This morning at around 11am, I noticed an unusually high number of emails in my Gmail spam folder. I had a quick look and saw there was a lot of ‘Mail delivery failed: returning message to sender’ emails – not unusual, but in this case there were literally hundreds of them. As I was watching, the number increased. A bit over five hours later, I have over 21,000 bounces – so around 3,600 bounces per hour.
Turns out someone got a hold of my Gmail email address, and decided to make it (and my name) the ‘from’ field for a new spam campaign for their latest scam – http://tinyurl.com/moneyonline2010 (deliberately not linked). The email is as follows:
Thought id share a link that helped me and my bank balance out!
Finally an easy way to make $1000 every day , without further hype check out the link below
To your success online
If you have received that email, please note that I am not sending it to you – someone is forging the ‘From’ header so it simply looks like it is coming from me.
Believe it or not, this is how the email system works – anyone can send an email claiming to be from anyone else, from any email address. Most email clients should let you do this – you can send as anyone, but obviously if someone hits ‘reply’ and sends something back, it will go to the person you’re pretending to be (if you used their actually email address, anyway).
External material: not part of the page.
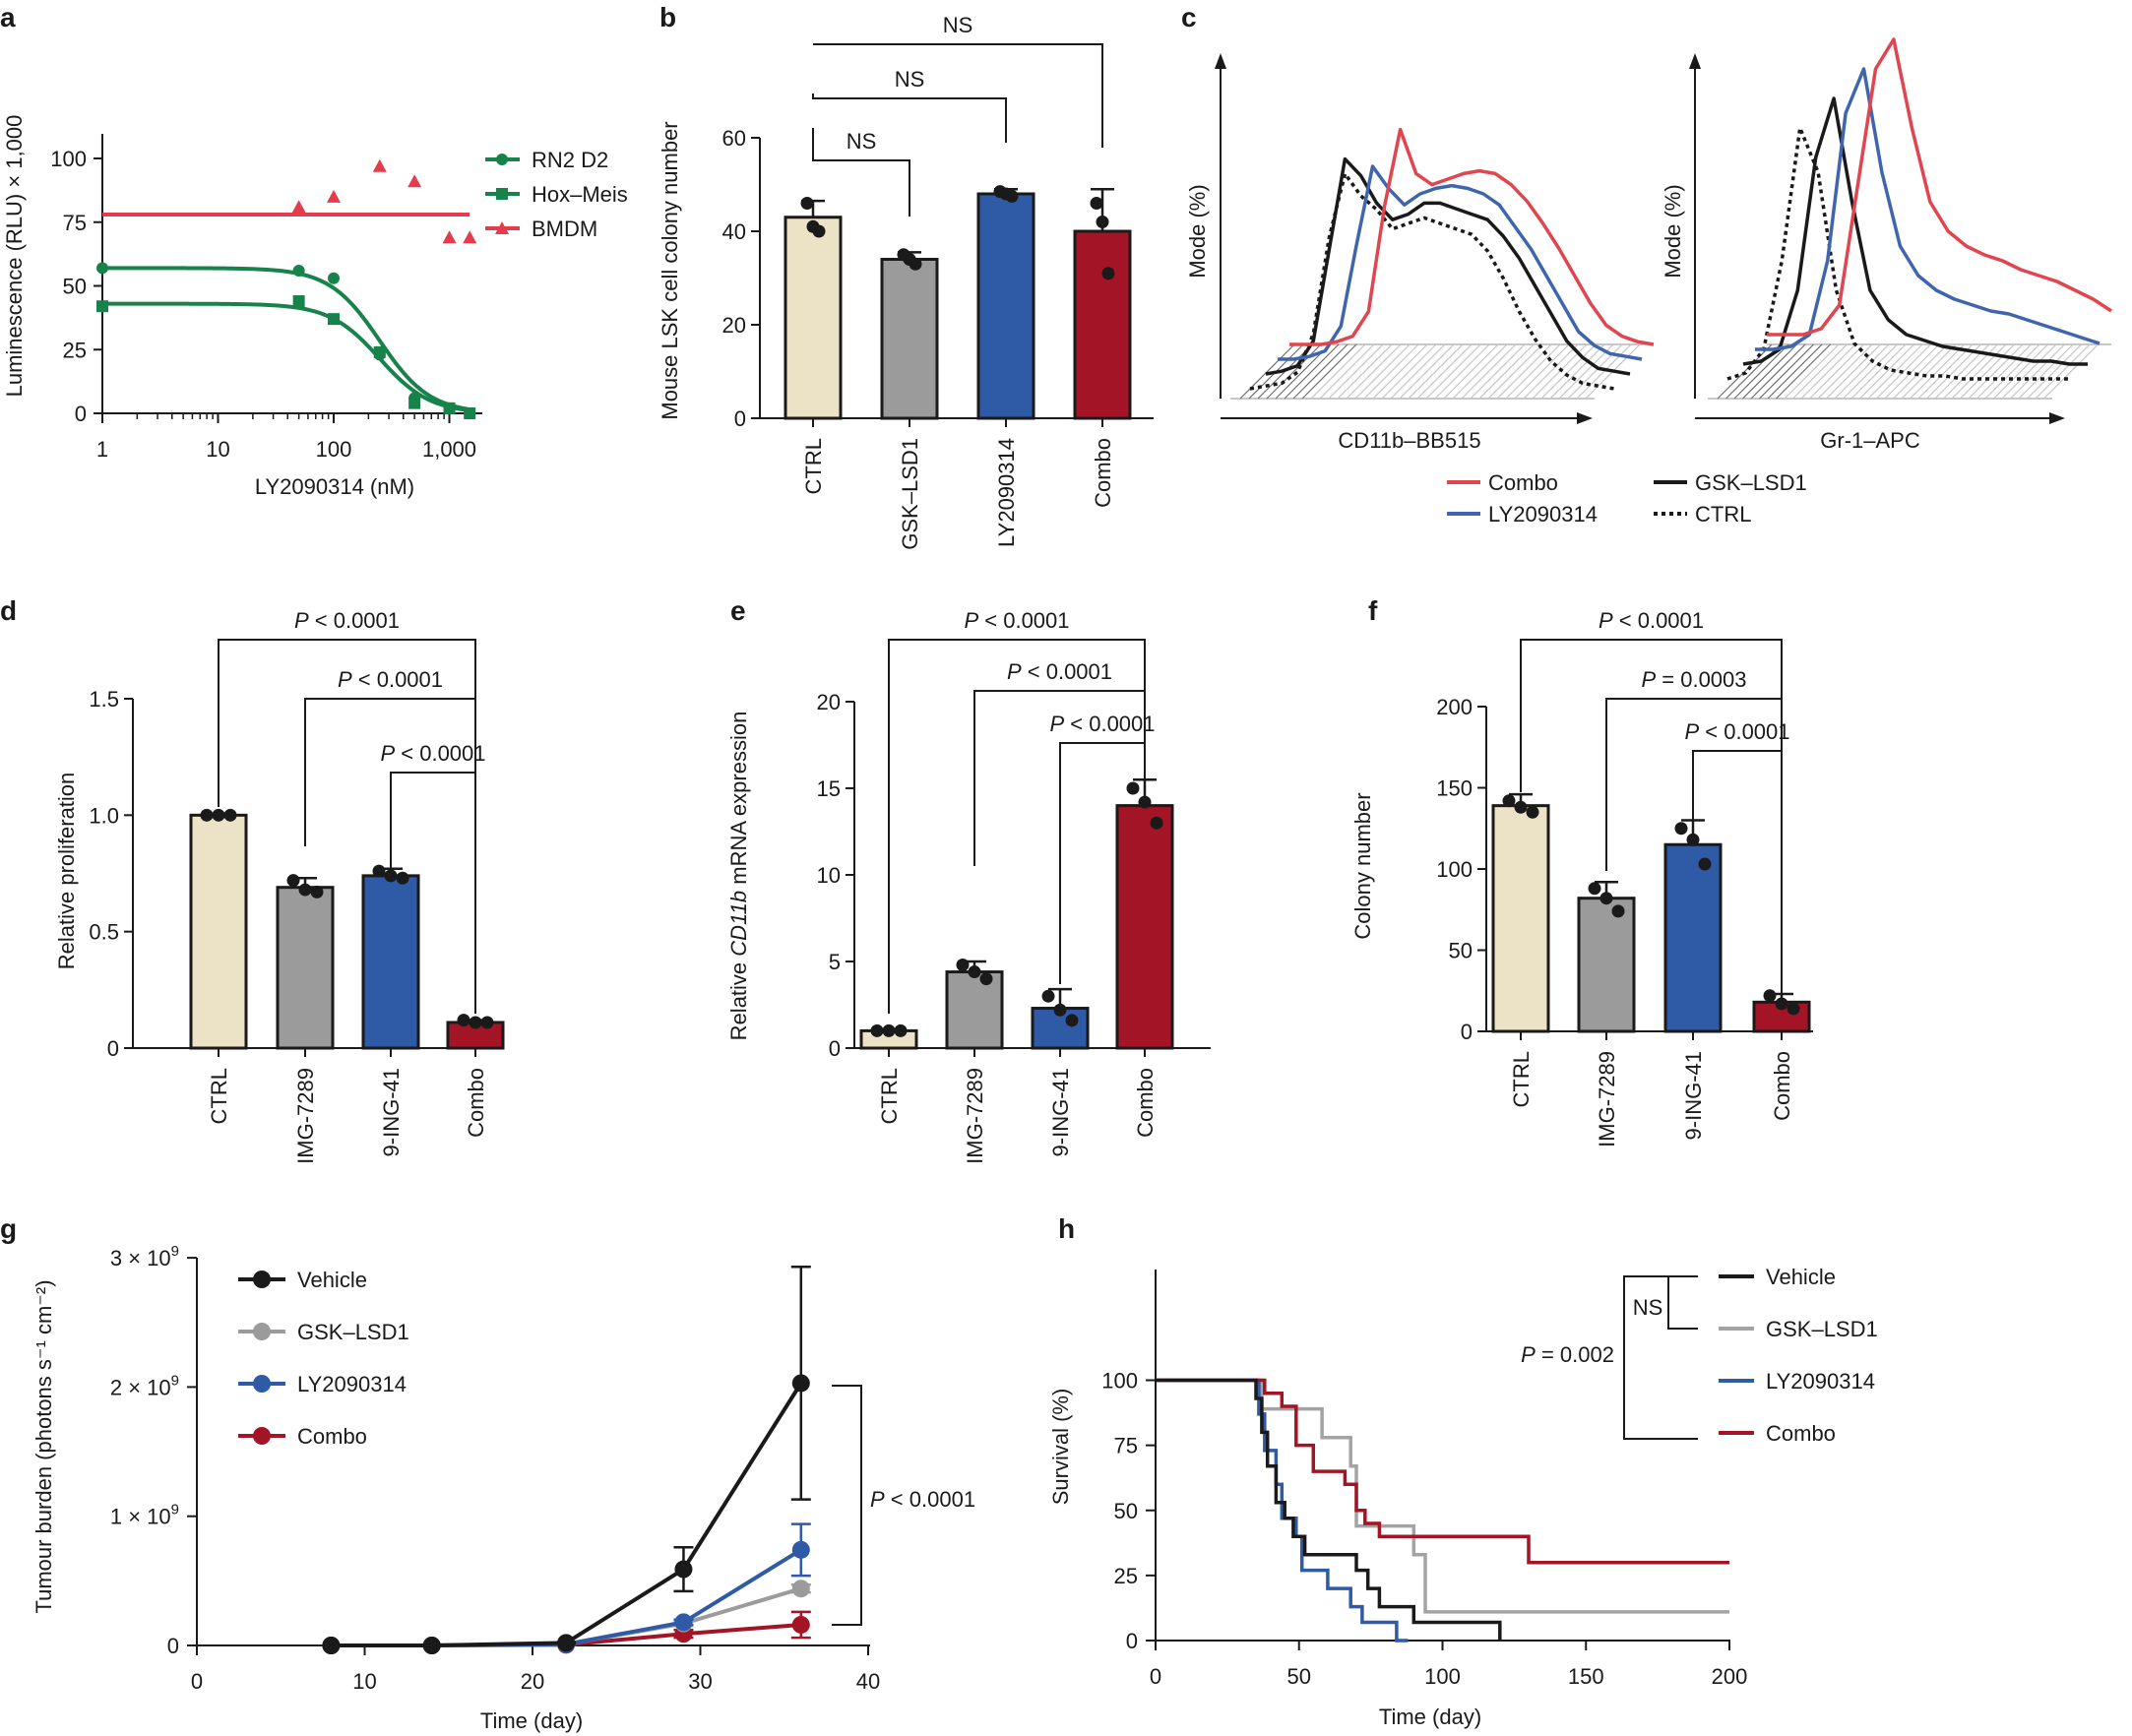 Image resolution: width=2132 pixels, height=1736 pixels. I want to click on panel-d-ytick-label: 0.5, so click(104, 932).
Almost all of the bounces appear to be from a mail server that is rate limiting the send, as they all have the text: “Domain bristolz.co.uk has exceeded the max emails per hour (500) allowed. Message discarded.” So that’s at least some good news, in that it means ‘only’ 500 spams are making it out into the world with my name on it.
My first thought was that maybe my Gmail had been hacked and someone was actually sending these emails through my account, so I had a quick scan through to confirm this was not the case. I thought it was unlikely anyway as I assume Gmail have filters and limits in place to prevent people sending that many emails per hour.
– none of these messages were present in my sent mail, or IMAP sent mail
– ‘Last account activity’ indicated no-one other than me had logged into my account
I have contacted firstname.lastname@example.org, which appears to be the ISP that owns the originating IP address (I will be amazed if I hear back), and I’ve also contacted tinyurl.com (as their terms specifically prohibit using their service for spam). In the meantime, sorry – but it ain’t me and it ain’t my fault!